3º A complexidade do amor nas relações poligâmicas.
Há quem creia que é possível amar duas pessoas ao mesmo tempo; há quem creia que não é.
Eu, pessoalmente, creio que é possível amar intensamente mais de uma pessoa ao mesmo tempo, porque eu mesmo já vivi essa experiência.
Por outro lado, eu não acredito em amores iguais. Nem do homem pela mulher, nem da mulher pelo homem, nem mesmo da mãe pelos filhos.
Eu mesmo já ouvi mães protestando que amam todos os filhos da mesma forma. Contudo, todos fomos filhos de alguém, e, nesse contexto, pergunto: você realmente acredita ter recebido o mesmo amor e tratamento que seus irmãos?
Amores são sempre sentimentos únicos e, por isso mesmo, não existem amores iguais.
Você pode me perguntar: “Mas não é a obrigação do Dominador tratar todas as submissas de maneira igual?” E eu vou te responder: “Não, não é nem obrigação nem uma possibilidade real.”
É impossível que, em uma relação humana real, duas pessoas sejam tratadas igualmente. É obrigação dos Dominadores (e dos pais) buscar tratar as suas submissas (e os seus filhos) com Justiça. Buscar oferecer um conjunto de condições estável e equilibrado no qual se possa construir uma relação saudável e harmoniosa. Mas igualdade, igualdade é fantasia.
Dito isso, é claro que, além dos aspectos objetivos da submissão, a intensidade do amor envolvido também vai marcar a intensidade de cada D/s, sejam elas monogâmicas seriais ou poligâmicas.
Por isso eu insisto: é, sim, possível amar mais de uma submissa ao mesmo tempo, mas, não existindo amores iguais, não existindo entregas iguais, não existindo pessoas iguais, claramente não existem D/s iguais.
Quando se vive uma relação múltipla, onde algumas das submissas são muito mais dedicadas à sua entrega ou existe um amor exageradamente desigual, essas diferenças, quando não bem compreendidas e administradas, podem de fato causar desconforto na estrutura das relações.
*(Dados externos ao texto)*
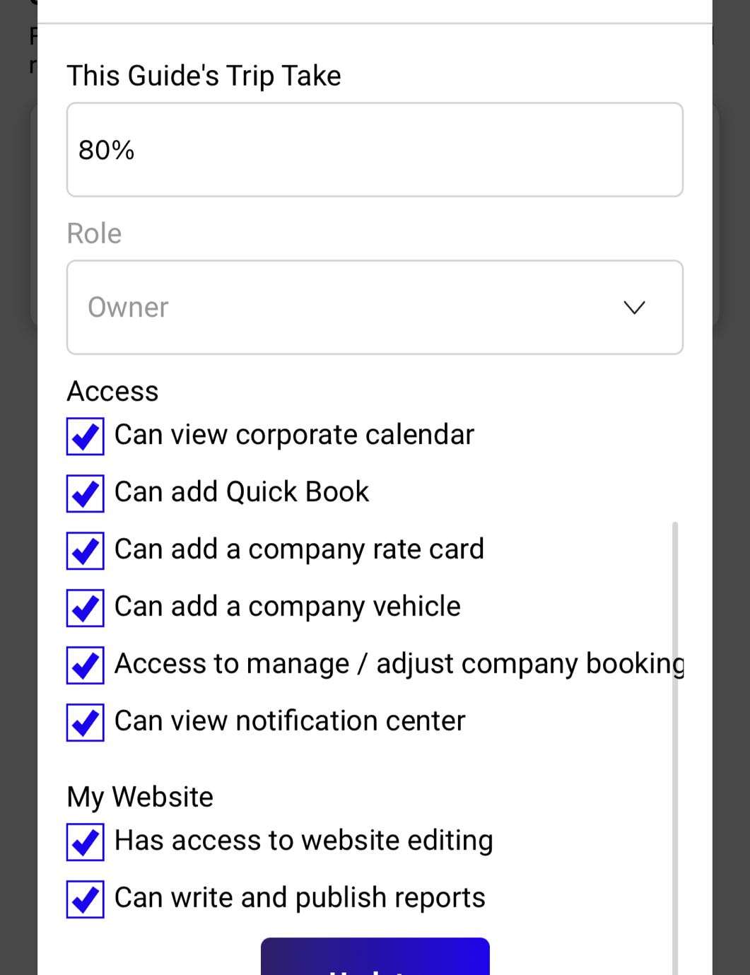The height and width of the screenshot is (975, 750).
Task: Toggle the Can add Quick Book checkbox
Action: tap(86, 494)
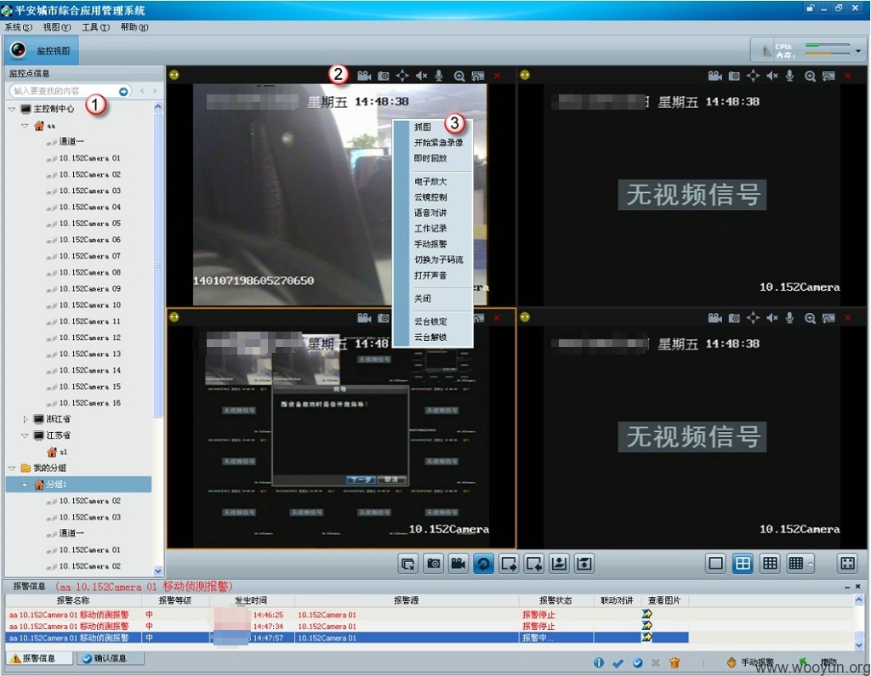
Task: Collapse the 江苏省 tree node
Action: pos(25,435)
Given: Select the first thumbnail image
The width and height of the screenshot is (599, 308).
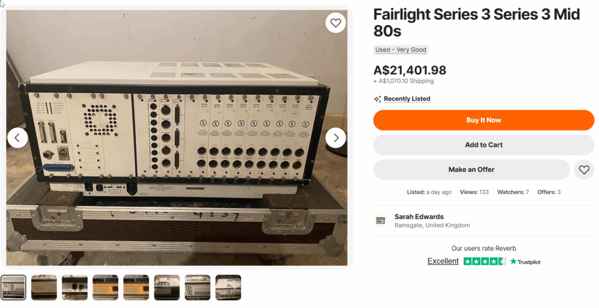Looking at the screenshot, I should (13, 287).
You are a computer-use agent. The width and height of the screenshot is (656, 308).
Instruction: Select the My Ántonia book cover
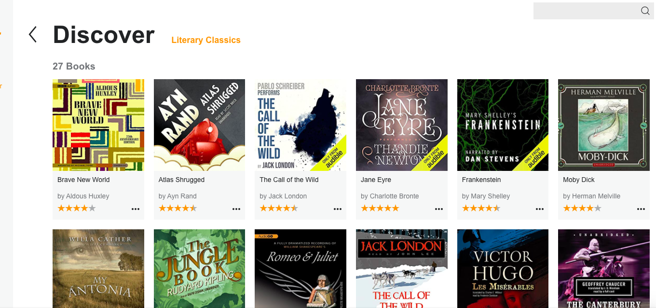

Isso pode dar a sensação tanto àquela submissa menos entregue quanto àquela menos amada de um ambiente desconfortável. Mas é importante lembrar que ela sempre tem o direito de escolher sair ou permanecer, visto que, à parte desse desconforto, uma D/s múltipla apresenta muitas vantagens.
O que a maioria das submissas se esquece é que, ao optar por uma relação com compromisso monogâmico, quando surgir uma submissa mais apaixonante, dedicada, jovem ou simplesmente temporariamente mais sedutora que ela, corre o sério risco de ser enganada ou simplesmente trocada sem que ela mesma tenha qualquer escolha, não tendo, desta forma, o direito de decidir se prefere ficar ou sair.
Depois de tanta reflexão pesada, permitam-me encerrar este texto com uma nota mais leve e positiva apontando pelo menos uma vantagem de se ter um Dono que ama:
Você nunca vai encontrar um Dominador mais dedicado em cuidar das suas D/s, em proteger e orientar as suas submissas, do que um homem que ama. Um homem que ama de verdade! Só um homem que ama de verdade é realmente capaz de viver uma relação com a intensidade que pode satisfazer as fantasias mais profundas de uma submissa.